Friday, September 28, 2018
2018 Working Capital Survey
The Hackett Group has released the 2018 US Working Capital Survey. Overall, working capital management has improved, with the cash conversion cycle dropping to 33.8 days, a 4 percent improvement. Day's payable has increased from 53.5 days in 2016 to 56.7 days in 2017, while days' payables outstanding increased from 37.8 days to 39.5 days. The inventory period also increased slightly, from 50.7 days to 51 days.
Monday, September 24, 2018
And The Winner Loses
In a nod to the winner's curse, Comcast stock fell 8 percent today when it was announced that the company outbid rival Fox in the three round auction of British broadcaster Sky. Comcast's winning bid was for $40 billion. The price was about 27 percent higher than Comcast's initial bid. In any auction, the winner ultimately is the bidder willing to pay more than any other bidder, increasing the likelihood that the winner overbid, resulting in a a negative NPV.
2018 Alexander Hamilton Awards
The 2018 Alexander Hamilton Awards from Treasury & Risk have been
announced.

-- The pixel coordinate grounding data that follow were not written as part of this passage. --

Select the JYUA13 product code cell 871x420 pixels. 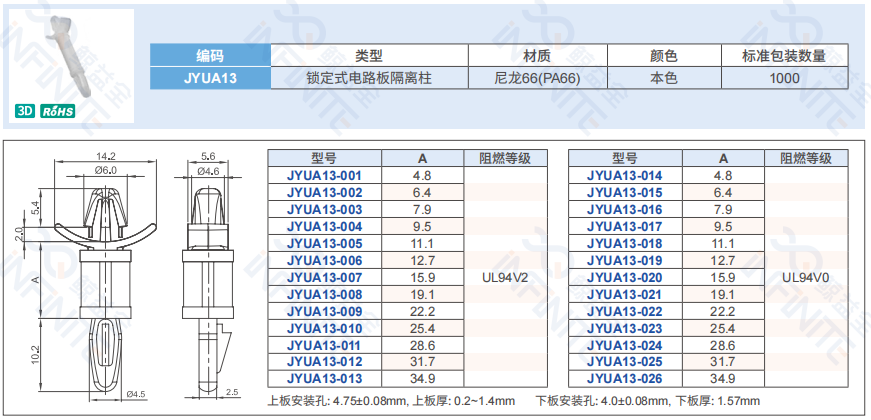click(210, 76)
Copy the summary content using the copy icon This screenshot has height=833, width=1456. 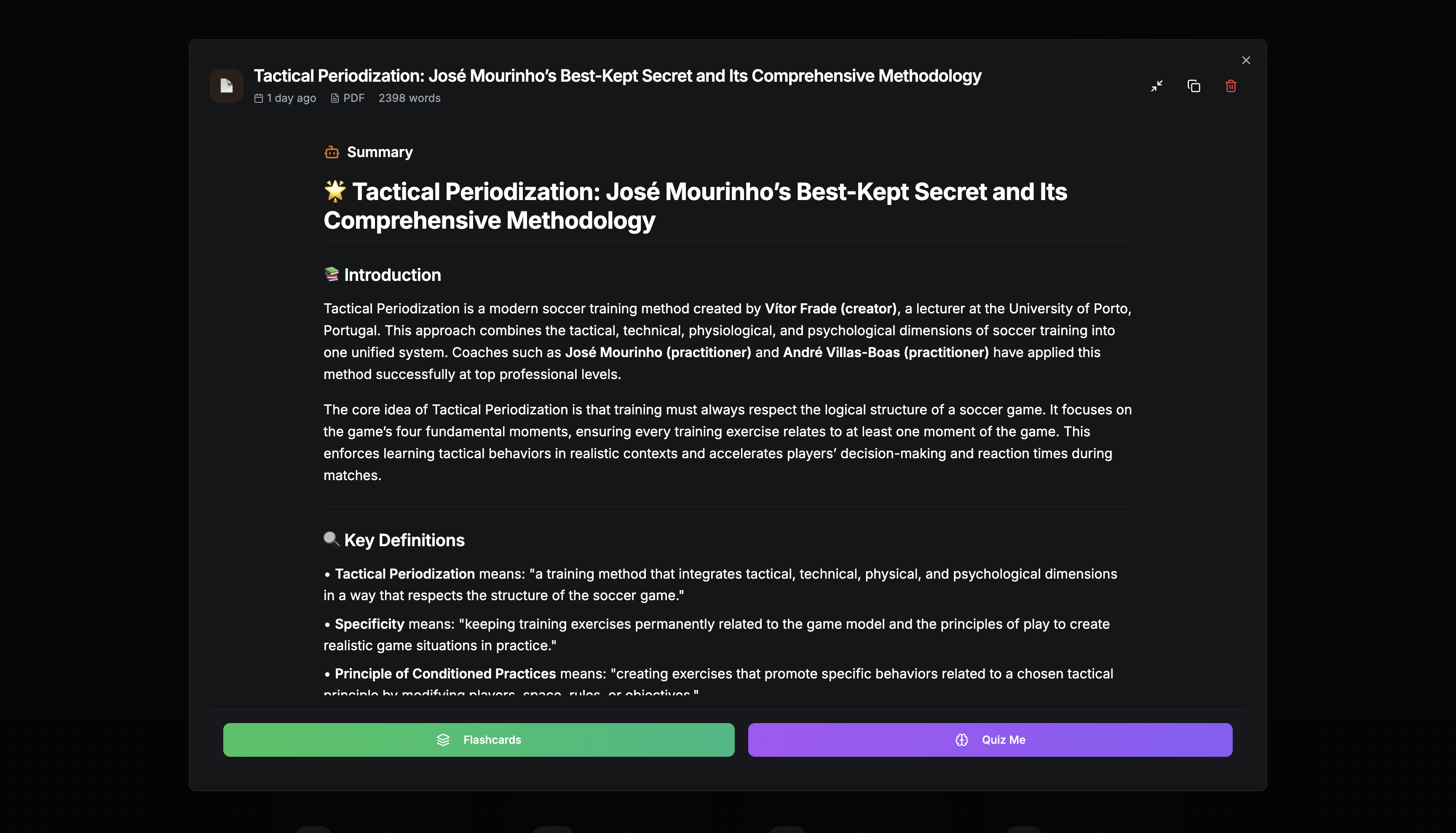(x=1194, y=86)
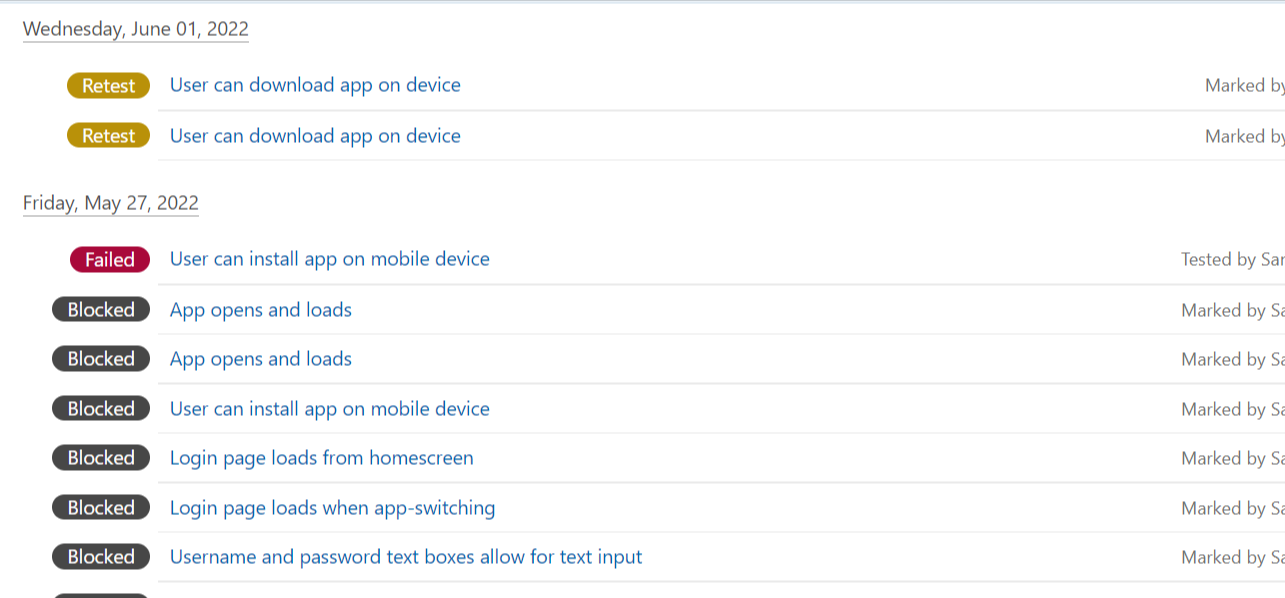Click Blocked badge beside "Login page loads when app-switching"
This screenshot has width=1285, height=598.
101,508
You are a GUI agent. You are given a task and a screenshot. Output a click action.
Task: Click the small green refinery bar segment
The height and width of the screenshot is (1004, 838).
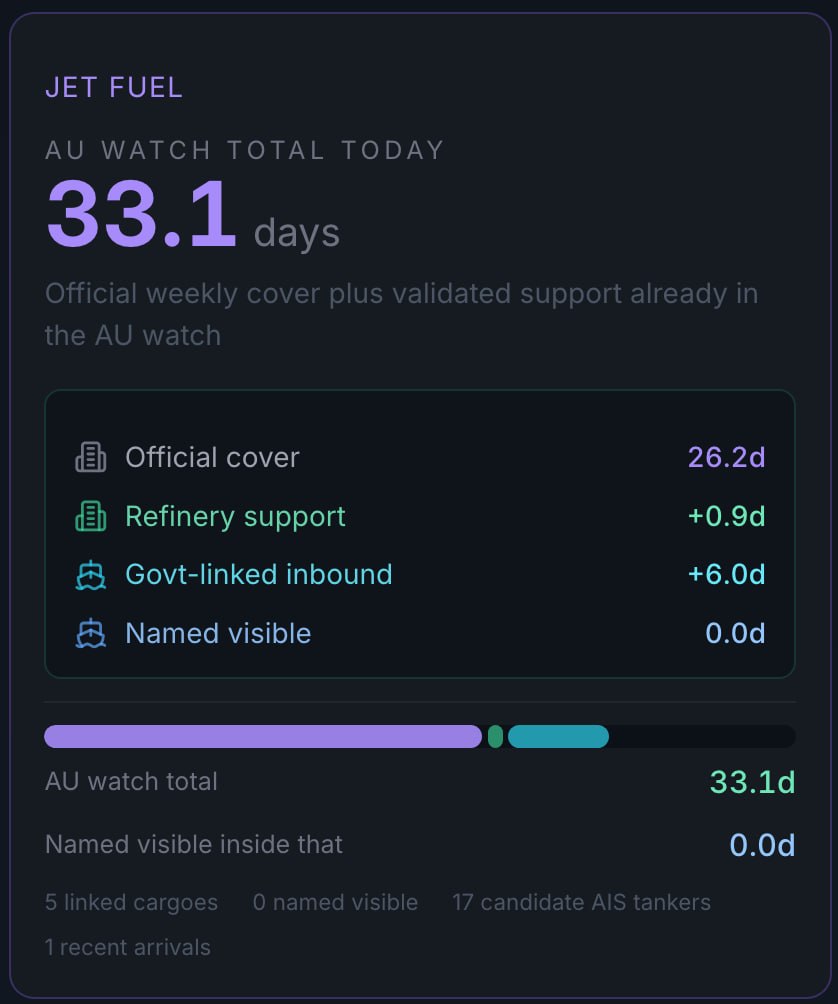(x=496, y=736)
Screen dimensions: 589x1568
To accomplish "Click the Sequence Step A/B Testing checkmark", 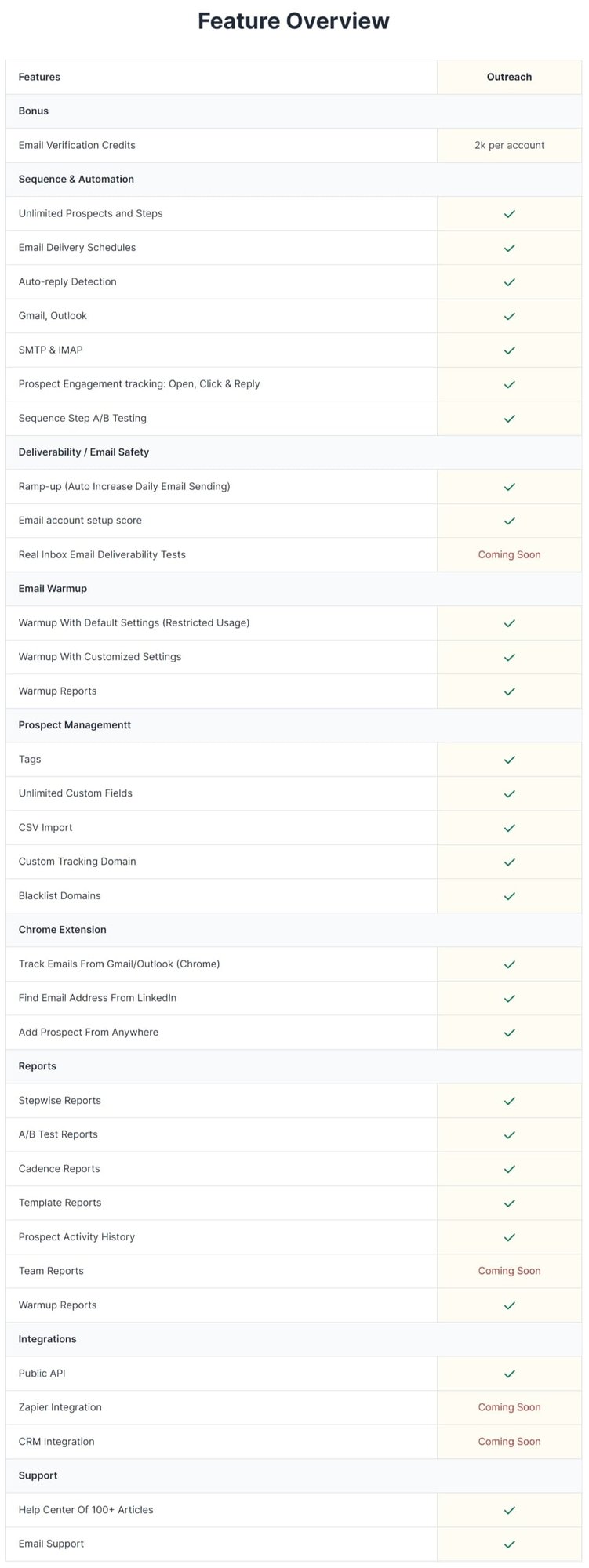I will [x=509, y=419].

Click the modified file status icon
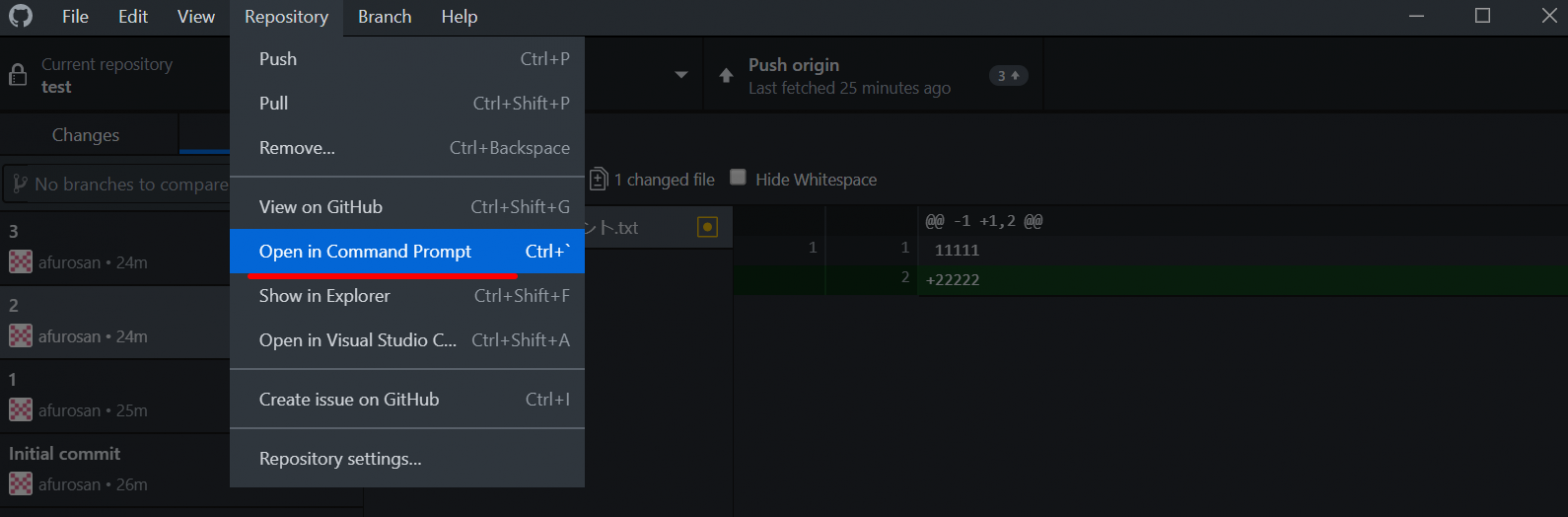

The gold award went to Herc Rentals, which set up a treasury group
to sales for a billion-dollar company less than six months after its
divestiture from Hertz. The silver award went to Avery Dennison which centralized
its European treasury functions, resulting in significant savings, and improved
foreign exchange processes. Finally, OpenText was awarded the bronze award for
streamlining its treasury and setting up processes for the integration of future
acquisitions.
Slow Earnings Repatriation
One goal of the Tax Cuts and Jobs Act of 2017 was to
increase repatriation of overseas earnings. Broadly speaking, new repatriated
earnings are not subject to additional taxes that were in force under the
previous tax system. A common misconception is that most of the $3 trillion in
foreign earnings earned held abroad by U.S. companies was sitting in stockpiles
of cash. In the second quarter of 2018, companies repatriated
$169.5 billion, which is up significantly from the $34.9 billion in the second
quarter of 2017, but down from the $294.9 billion repatriated in the first
quarter of 2018. Several factors have reduced the expected tax windfall, including
a company’s desire to leave cash overseas for investment to foreign laws that
limit a company’s ability to repatriate cash to the U.S.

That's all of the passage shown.